┌──
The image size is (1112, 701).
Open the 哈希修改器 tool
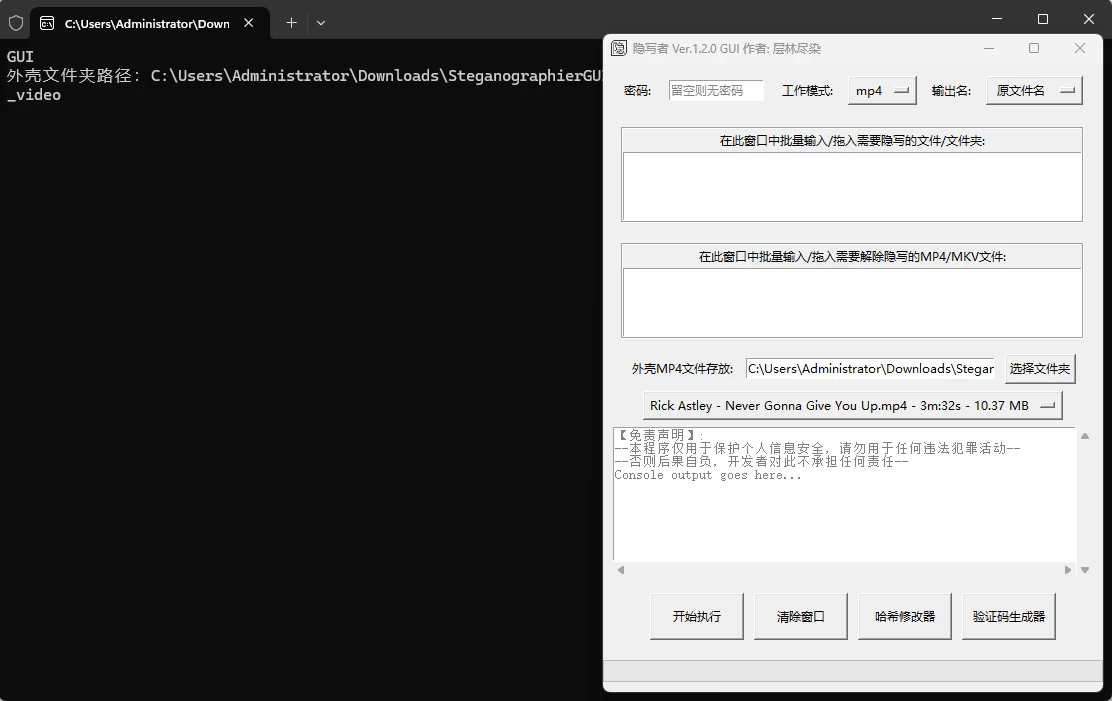(903, 616)
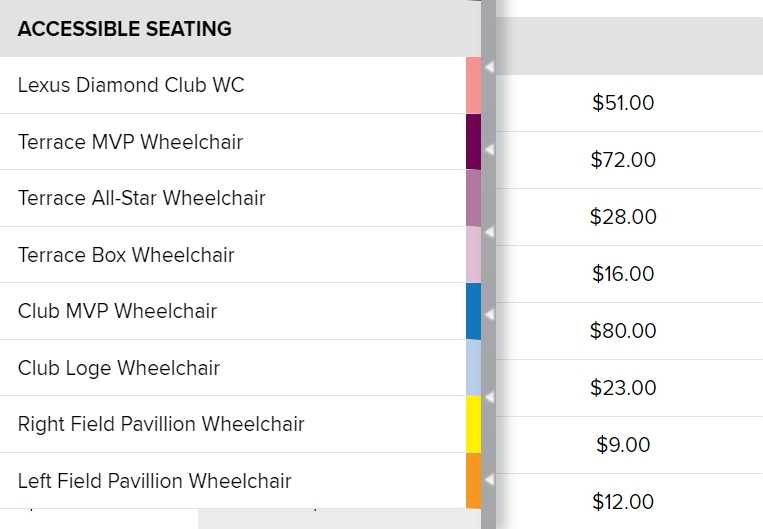763x529 pixels.
Task: Click the $51.00 price
Action: (x=623, y=103)
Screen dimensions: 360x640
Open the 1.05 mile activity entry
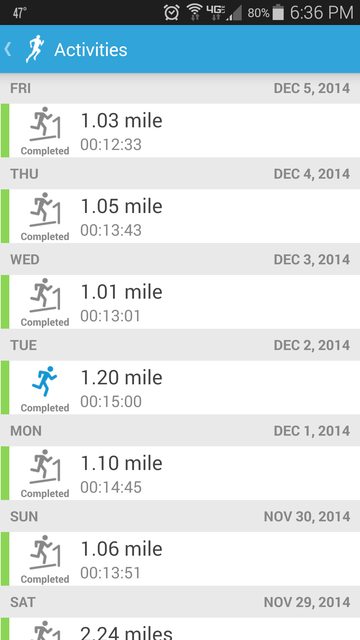(180, 216)

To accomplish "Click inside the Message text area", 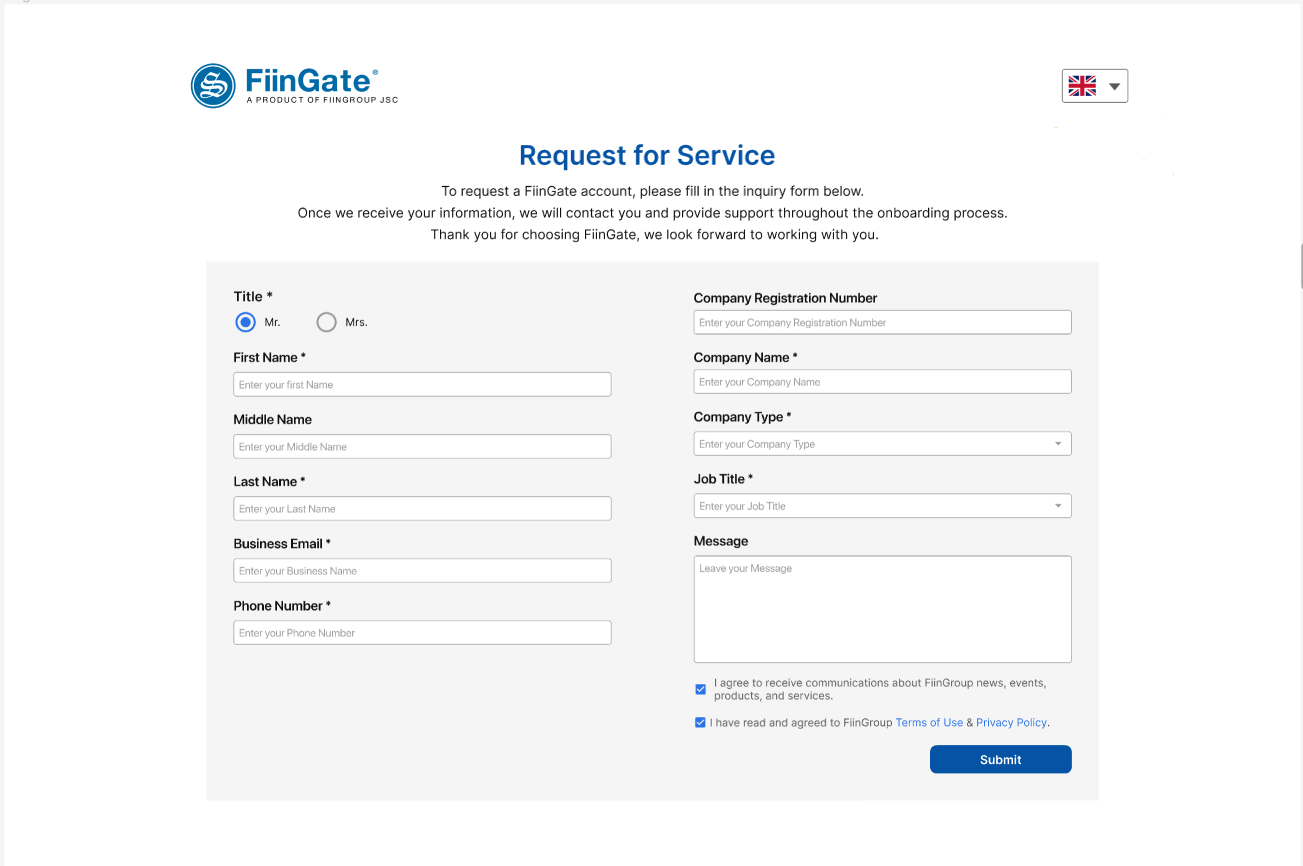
└──
_Your objective_
Copy out every line of text from the entries above word for word, and leave the pictures out.

_Right answer_
The image size is (1112, 701).
Open the 哈希修改器 tool
(903, 616)
763x529 pixels.
Task: Click the $51.00 price
Action: (x=623, y=103)
Screen dimensions: 360x640
Open the 1.05 mile activity entry
(180, 216)

To accomplish "Click inside the Message text area", 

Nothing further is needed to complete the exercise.